Kritik kam am Mittwoch dennoch vom Stuttgarter CSD: Zwar begrüße man "ausdrücklich den heute bekundeten Willen, die Sichtbarkeit und Gleichberechtigung von LSBTTIQ sowie einen Abbau von Diskriminierung weiterhin zu fördern." Die Summe von 250.000 Euro sei aber ein "absolutes Minimum", die früheren 500.000 Euro wären nicht nur "wünschenswert", sondern auch "ein starkes Signal" gegen "lautstarken Populismus und alarmierenden Versuchen der Ausgrenzung" gewesen.

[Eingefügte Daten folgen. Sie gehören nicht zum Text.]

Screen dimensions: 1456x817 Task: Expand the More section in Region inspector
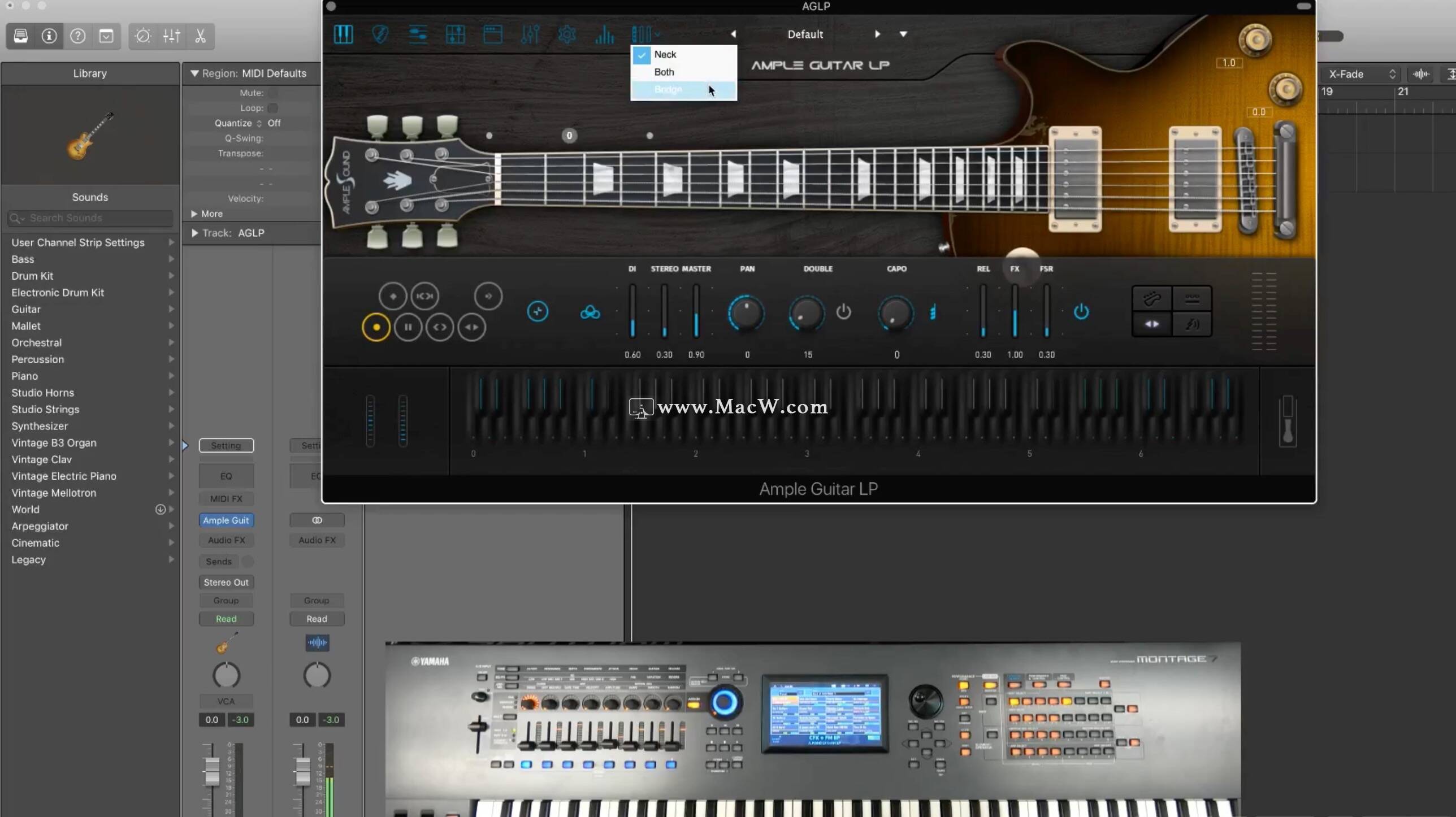tap(194, 214)
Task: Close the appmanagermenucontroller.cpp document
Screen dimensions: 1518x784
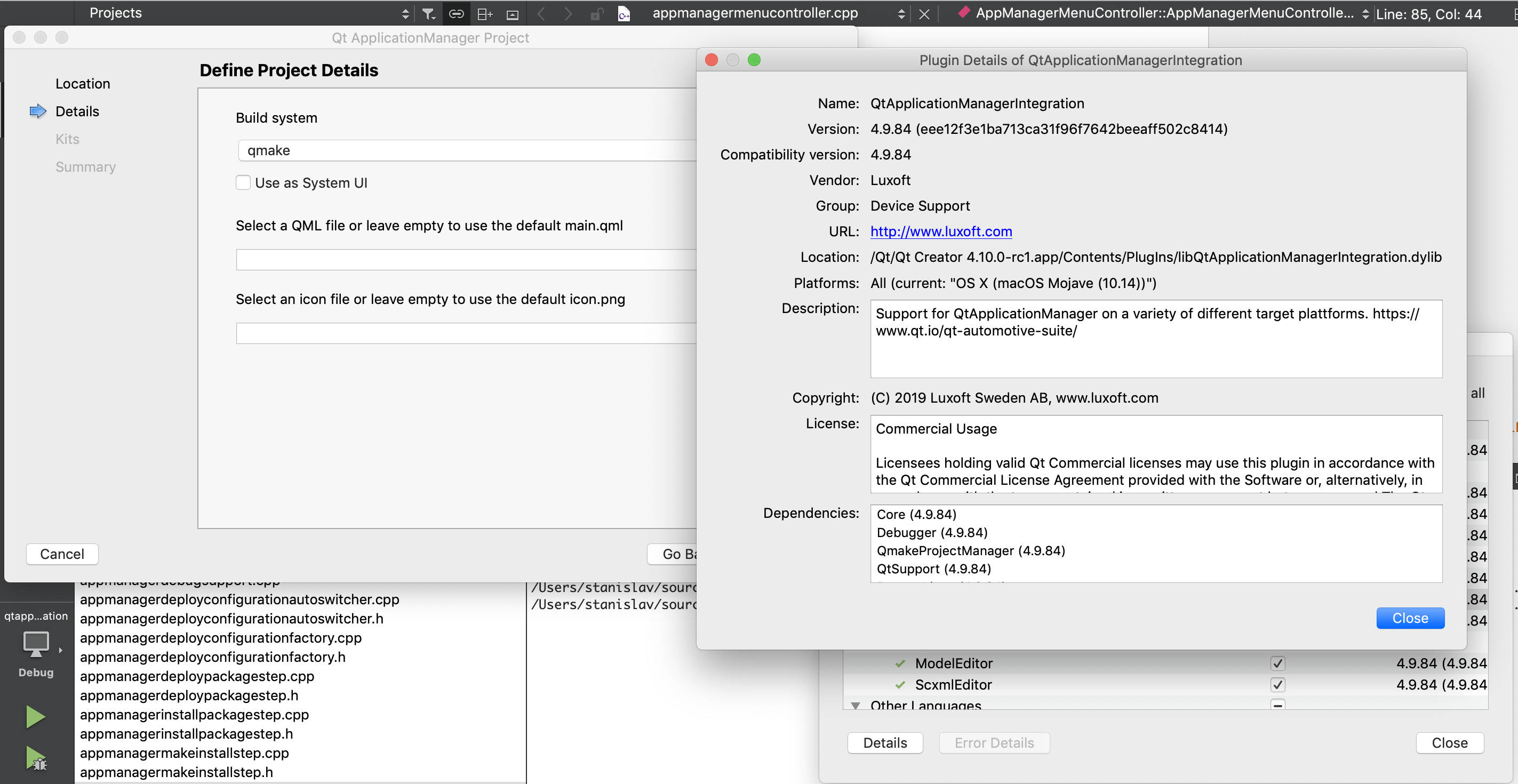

Der "satte 50-prozentige Abschlag" sei eine "schmerzliche Reduzierung" und nehme die für den Sommer geplante Evaluierung des Aktionsplans vorweg, so die CSD-Pressemitteilung. Nun beginne der Kampf um den nächsten Doppelhaushalt: "Wichtig wird für die Regenbogen-Community sein, mit aller Deutlichkeit auf einer expliziten Benennung, festen Verankerung und strukturellen Förderung von Maßnahmen zum Abbau von Vorurteilen, Ungleichbehandlungen und Diskriminierungen zu beharren." Das dürfe "nicht zum Spielball von Haushaltsberatungen und Koalitionszwängen" werden.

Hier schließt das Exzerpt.